▶ INPUT FOR THIS TASK:
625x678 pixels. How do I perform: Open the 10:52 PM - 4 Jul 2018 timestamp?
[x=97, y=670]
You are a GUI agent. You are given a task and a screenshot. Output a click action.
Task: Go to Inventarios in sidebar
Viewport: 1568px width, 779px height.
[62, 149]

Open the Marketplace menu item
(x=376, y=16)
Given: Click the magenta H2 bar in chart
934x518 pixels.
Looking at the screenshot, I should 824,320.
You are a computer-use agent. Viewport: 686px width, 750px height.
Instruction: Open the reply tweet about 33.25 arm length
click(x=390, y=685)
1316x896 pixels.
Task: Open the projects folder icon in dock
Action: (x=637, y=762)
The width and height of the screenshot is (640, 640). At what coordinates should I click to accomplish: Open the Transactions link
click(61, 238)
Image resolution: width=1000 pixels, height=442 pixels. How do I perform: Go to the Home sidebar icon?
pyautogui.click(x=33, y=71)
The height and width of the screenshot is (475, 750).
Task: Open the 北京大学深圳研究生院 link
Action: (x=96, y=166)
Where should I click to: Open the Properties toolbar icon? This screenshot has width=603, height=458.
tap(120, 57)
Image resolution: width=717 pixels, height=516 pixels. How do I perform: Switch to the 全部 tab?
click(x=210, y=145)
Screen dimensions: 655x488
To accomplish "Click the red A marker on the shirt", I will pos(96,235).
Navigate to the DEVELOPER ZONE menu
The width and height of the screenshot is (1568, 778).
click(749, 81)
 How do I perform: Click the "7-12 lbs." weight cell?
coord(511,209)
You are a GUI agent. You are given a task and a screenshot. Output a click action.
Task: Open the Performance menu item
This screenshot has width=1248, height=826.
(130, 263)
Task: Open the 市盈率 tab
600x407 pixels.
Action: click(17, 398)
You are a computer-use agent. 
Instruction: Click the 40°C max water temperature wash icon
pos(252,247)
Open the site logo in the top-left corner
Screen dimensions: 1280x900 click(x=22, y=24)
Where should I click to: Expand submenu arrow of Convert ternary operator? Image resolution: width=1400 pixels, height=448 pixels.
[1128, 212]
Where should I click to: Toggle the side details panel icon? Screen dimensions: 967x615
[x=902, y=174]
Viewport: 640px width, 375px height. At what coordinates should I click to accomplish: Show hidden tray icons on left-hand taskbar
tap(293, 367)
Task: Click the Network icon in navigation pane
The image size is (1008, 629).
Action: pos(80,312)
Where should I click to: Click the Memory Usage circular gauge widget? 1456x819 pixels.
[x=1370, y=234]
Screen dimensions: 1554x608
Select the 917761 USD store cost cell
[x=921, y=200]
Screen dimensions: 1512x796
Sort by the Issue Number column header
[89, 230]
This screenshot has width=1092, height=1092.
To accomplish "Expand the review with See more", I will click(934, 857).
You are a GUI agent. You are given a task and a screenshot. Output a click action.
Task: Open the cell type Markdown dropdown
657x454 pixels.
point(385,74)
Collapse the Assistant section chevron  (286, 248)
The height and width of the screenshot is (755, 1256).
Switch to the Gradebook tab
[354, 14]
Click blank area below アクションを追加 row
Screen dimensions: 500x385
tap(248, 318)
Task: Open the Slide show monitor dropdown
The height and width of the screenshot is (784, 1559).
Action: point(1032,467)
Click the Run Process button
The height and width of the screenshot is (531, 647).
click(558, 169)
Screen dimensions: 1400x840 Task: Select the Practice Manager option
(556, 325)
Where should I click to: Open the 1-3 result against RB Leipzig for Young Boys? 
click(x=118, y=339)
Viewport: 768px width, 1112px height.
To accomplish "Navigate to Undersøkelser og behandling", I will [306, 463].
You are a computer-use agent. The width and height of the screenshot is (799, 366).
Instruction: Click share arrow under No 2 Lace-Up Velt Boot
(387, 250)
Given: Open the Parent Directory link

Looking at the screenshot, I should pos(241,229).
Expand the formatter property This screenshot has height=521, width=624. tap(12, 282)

▶ AIM OF THE TASK: Revise the rows above so that every occurrence of "computer-use agent" reads "screen-control agent", leaving all other text unchanged.

▶ TASK OUTPUT:
625x678 pixels. How do I perform: Open the 10:52 PM - 4 Jul 2018 timestamp?
[x=97, y=670]
You are a GUI agent. You are given a task and a screenshot. Output a click action.
Task: Go to Inventarios in sidebar
Viewport: 1568px width, 779px height.
[62, 149]

Open the Marketplace menu item
(x=376, y=16)
Given: Click the magenta H2 bar in chart
934x518 pixels.
Looking at the screenshot, I should 824,320.
You are a screen-control agent. Viewport: 686px width, 750px height.
Instruction: Open the reply tweet about 33.25 arm length
click(x=390, y=685)
1316x896 pixels.
Task: Open the projects folder icon in dock
Action: (x=637, y=762)
The width and height of the screenshot is (640, 640). At what coordinates should I click to accomplish: Open the Transactions link
click(61, 238)
Image resolution: width=1000 pixels, height=442 pixels. How do I perform: Go to the Home sidebar icon?
pyautogui.click(x=33, y=71)
The height and width of the screenshot is (475, 750).
Task: Open the 北京大学深圳研究生院 link
Action: (x=96, y=166)
Where should I click to: Open the Properties toolbar icon? This screenshot has width=603, height=458.
tap(120, 57)
Image resolution: width=717 pixels, height=516 pixels. How do I perform: Switch to the 全部 tab?
click(x=210, y=145)
Screen dimensions: 655x488
To accomplish "Click the red A marker on the shirt", I will pos(96,235).
Navigate to the DEVELOPER ZONE menu
The width and height of the screenshot is (1568, 778).
click(749, 81)
 How do I perform: Click the "7-12 lbs." weight cell?
coord(511,209)
You are a GUI agent. You are given a task and a screenshot. Output a click action.
Task: Open the Performance menu item
This screenshot has width=1248, height=826.
(130, 263)
Task: Open the 市盈率 tab
600x407 pixels.
Action: click(17, 398)
You are a screen-control agent. 
Instruction: Click the 40°C max water temperature wash icon
pos(252,247)
Open the site logo in the top-left corner
Screen dimensions: 1280x900 click(x=22, y=24)
Where should I click to: Expand submenu arrow of Convert ternary operator? Image resolution: width=1400 pixels, height=448 pixels.
[1128, 212]
Where should I click to: Toggle the side details panel icon? Screen dimensions: 967x615
[x=902, y=174]
Viewport: 640px width, 375px height. At what coordinates should I click to accomplish: Show hidden tray icons on left-hand taskbar
tap(293, 367)
Task: Click the Network icon in navigation pane
The image size is (1008, 629).
Action: pos(80,312)
Where should I click to: Click the Memory Usage circular gauge widget? 1456x819 pixels.
[x=1370, y=234]
Screen dimensions: 1554x608
Select the 917761 USD store cost cell
[x=921, y=200]
Screen dimensions: 1512x796
Sort by the Issue Number column header
[89, 230]
This screenshot has width=1092, height=1092.
To accomplish "Expand the review with See more", I will click(934, 857).
You are a GUI agent. You are given a task and a screenshot. Output a click action.
Task: Open the cell type Markdown dropdown
657x454 pixels.
point(385,74)
Collapse the Assistant section chevron  (286, 248)
The height and width of the screenshot is (755, 1256).
Switch to the Gradebook tab
[354, 14]
Click blank area below アクションを追加 row
Screen dimensions: 500x385
tap(248, 318)
Task: Open the Slide show monitor dropdown
The height and width of the screenshot is (784, 1559).
Action: point(1032,467)
Click the Run Process button
The height and width of the screenshot is (531, 647).
click(558, 169)
Screen dimensions: 1400x840 Task: Select the Practice Manager option
(556, 325)
Where should I click to: Open the 1-3 result against RB Leipzig for Young Boys? 
click(x=118, y=339)
Viewport: 768px width, 1112px height.
To accomplish "Navigate to Undersøkelser og behandling", I will [306, 463].
You are a screen-control agent. The width and height of the screenshot is (799, 366).
Instruction: Click share arrow under No 2 Lace-Up Velt Boot
(387, 250)
Given: Open the Parent Directory link

Looking at the screenshot, I should pos(241,229).
Expand the formatter property This screenshot has height=521, width=624. tap(12, 282)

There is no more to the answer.